- [YOUR GOAL]: Change "Not applicable" to "None" in the registration statement text, everything from "Description of Securities." down to "Directors and Officers.", and write that part out again.

- [EXCERPTED TEXT]:
— Start —

All documents filed by the Registrant pursuant to Sections 13(a), 13(c), 14 and 15(d) of the Exchange Act on or after the date of this Registration Statement and prior to the filing of a post-effective amendment to this Registration Statement that indicates that all securities offered have been sold or that deregisters all securities then remaining unsold shall be deemed to be incorporated by reference in this Registration Statement and to be part hereof from the date of filing of such documents; provided, however, that documents or information deemed to have been furnished and not filed in accordance with the rules of the Commission shall not be deemed incorporated by reference into this Registration Statement. Any statement contained in a document incorporated or deemed to be incorporated by reference herein shall be deemed to be modified or superseded for purposes of this Registration Statement to the extent that a statement contained herein or in any subsequently filed document which also is deemed to be incorporated by reference herein modifies or supersedes such statement. Any such statement so modified or superseded shall not be deemed, except as so modified or superseded, to constitute a part of this Registration Statement.

Item 4.
Description of Securities.

Not applicable.

Item 5.
Interests of Named Experts and Counsel.

Not applicable.

Item 6.
Indemnification of Directors and Officers.

— End —

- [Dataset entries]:
— Start —

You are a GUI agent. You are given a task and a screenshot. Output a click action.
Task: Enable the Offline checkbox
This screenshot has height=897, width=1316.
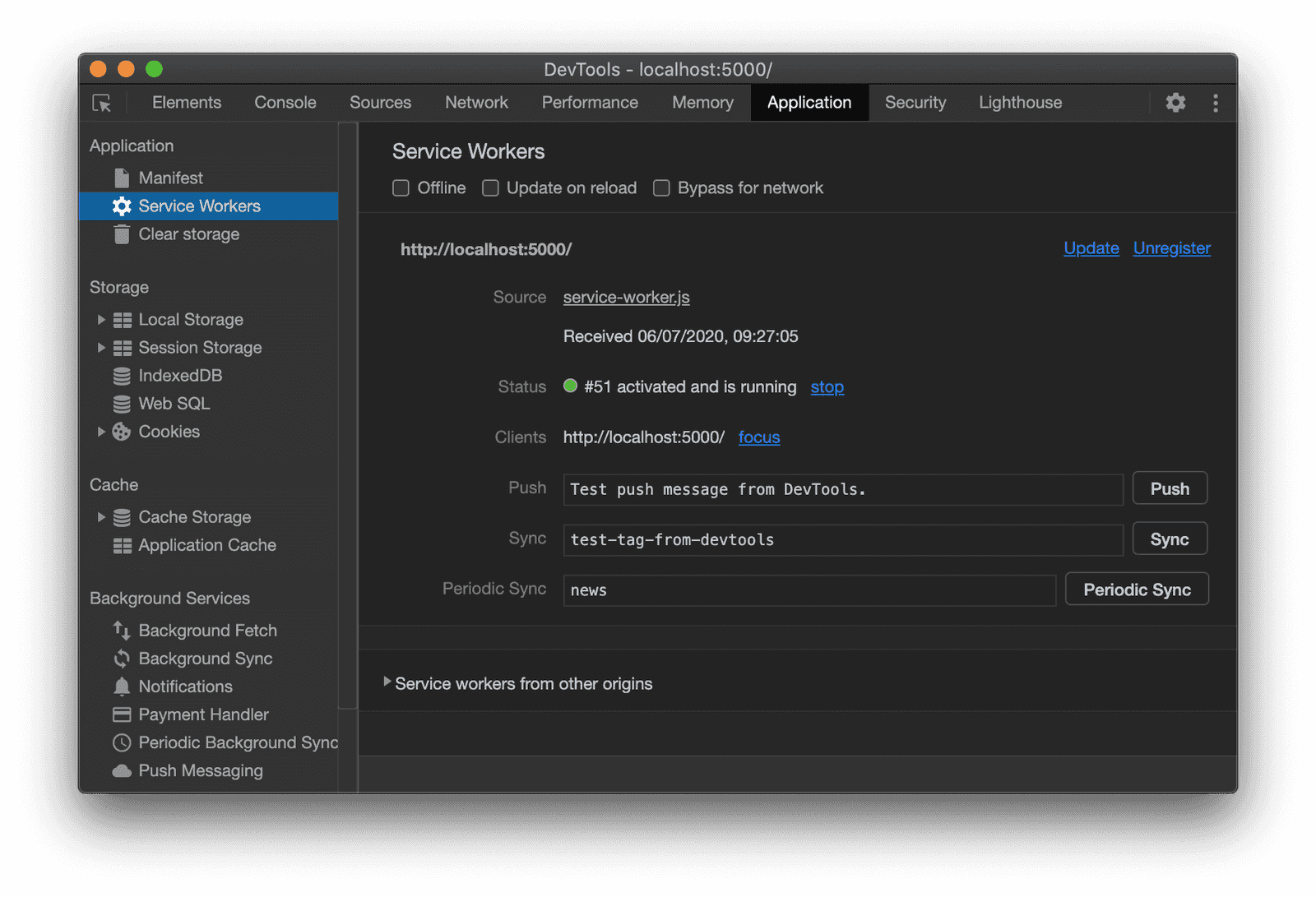coord(401,188)
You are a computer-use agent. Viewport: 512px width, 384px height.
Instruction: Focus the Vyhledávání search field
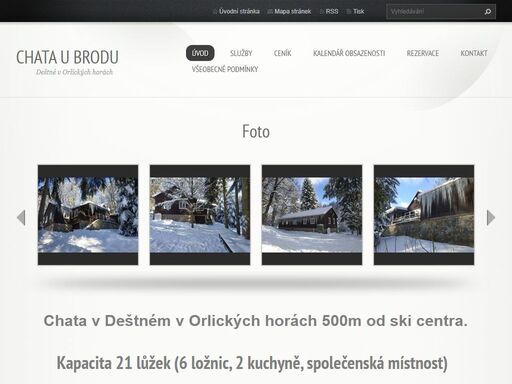pyautogui.click(x=435, y=12)
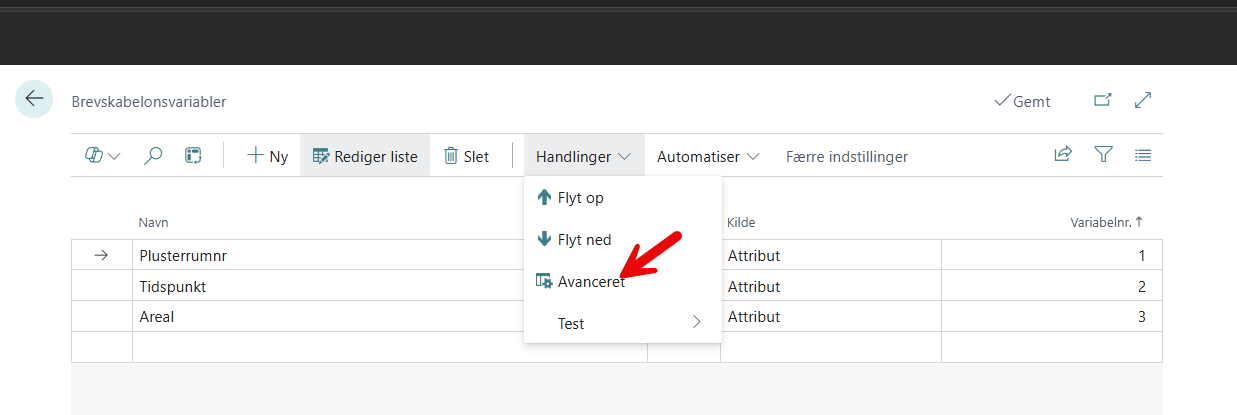The image size is (1237, 415).
Task: Open the share icon
Action: 1063,155
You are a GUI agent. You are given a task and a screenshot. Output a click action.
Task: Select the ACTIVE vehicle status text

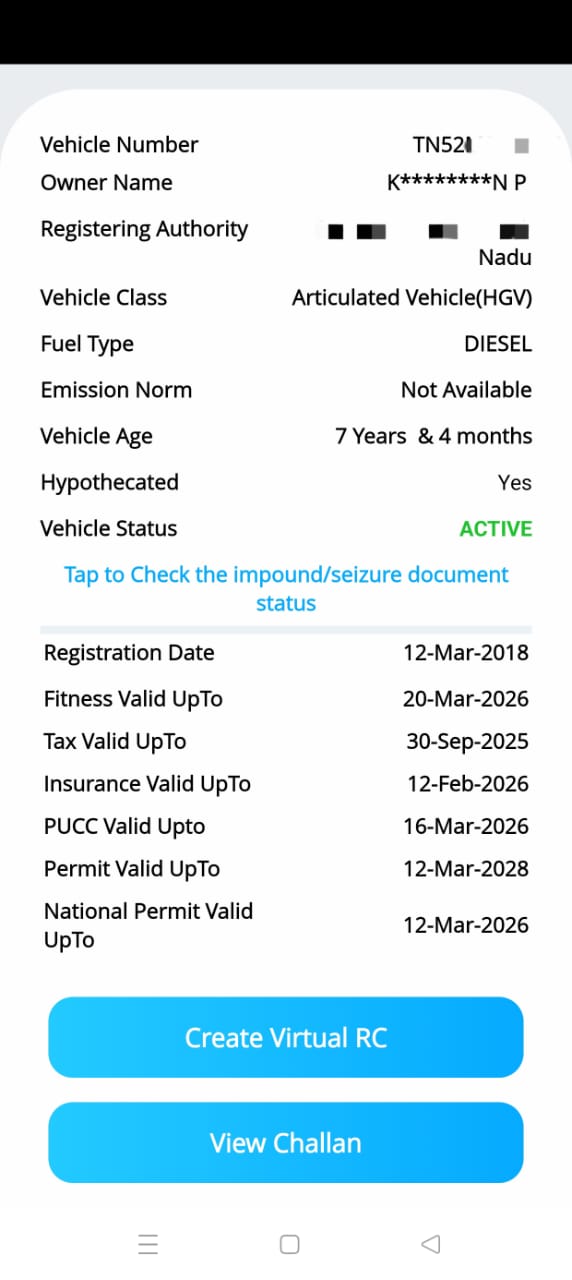tap(496, 529)
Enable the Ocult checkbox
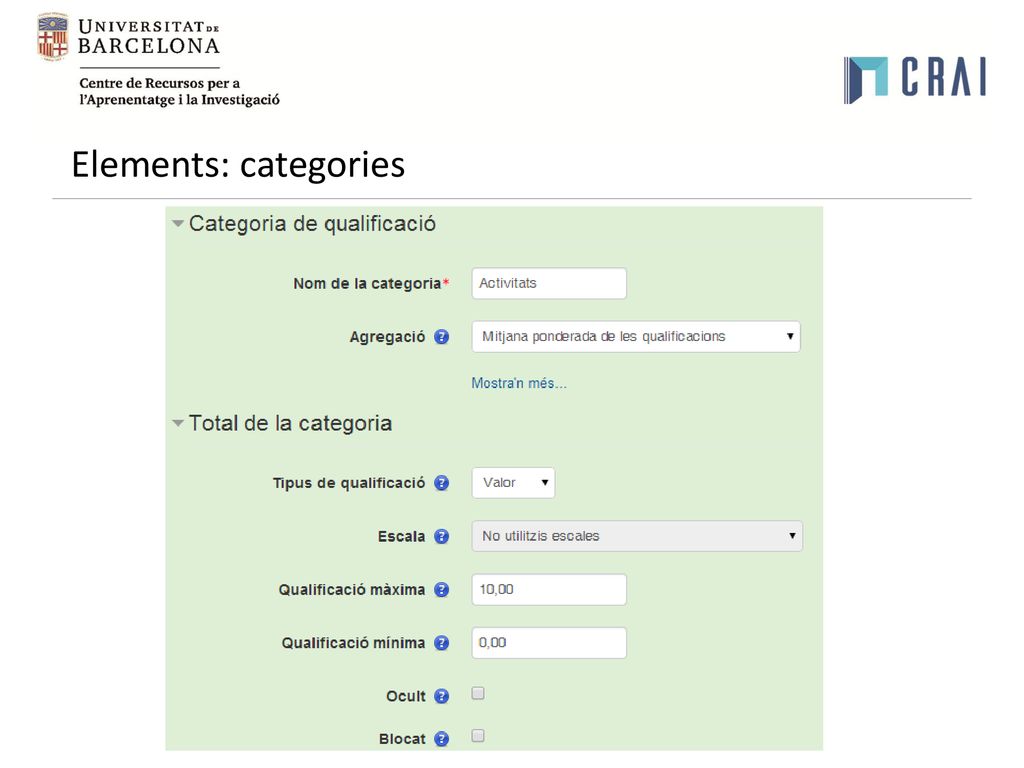1024x768 pixels. coord(478,694)
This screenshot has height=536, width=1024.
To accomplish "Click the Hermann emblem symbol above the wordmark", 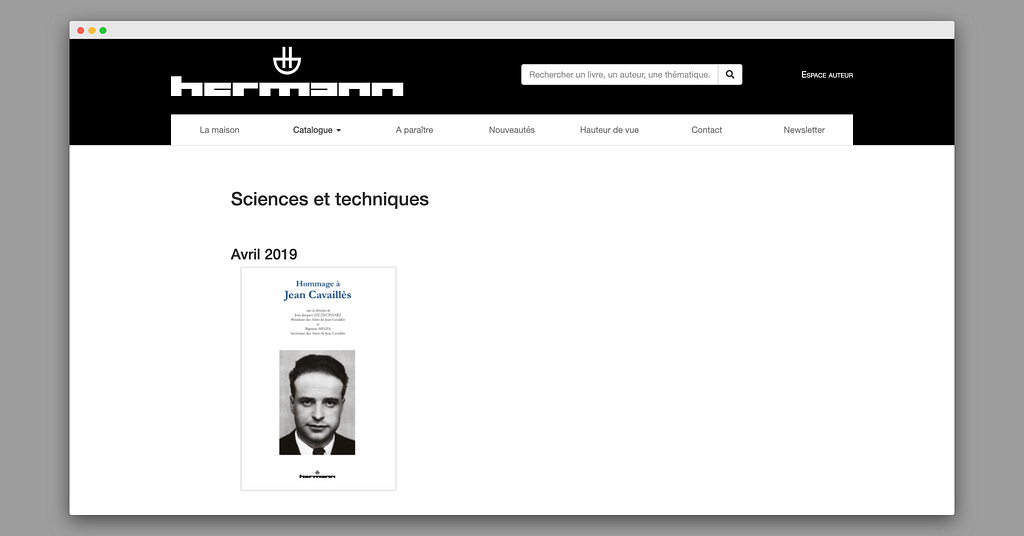I will pyautogui.click(x=286, y=60).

— End —

- [RESULT OF THE EXERCISE]:
Description of Securities.

None.

Item 5.
Interests of Named Experts and Counsel.

None.

Item 6.
Indemnification of Directors and Officers.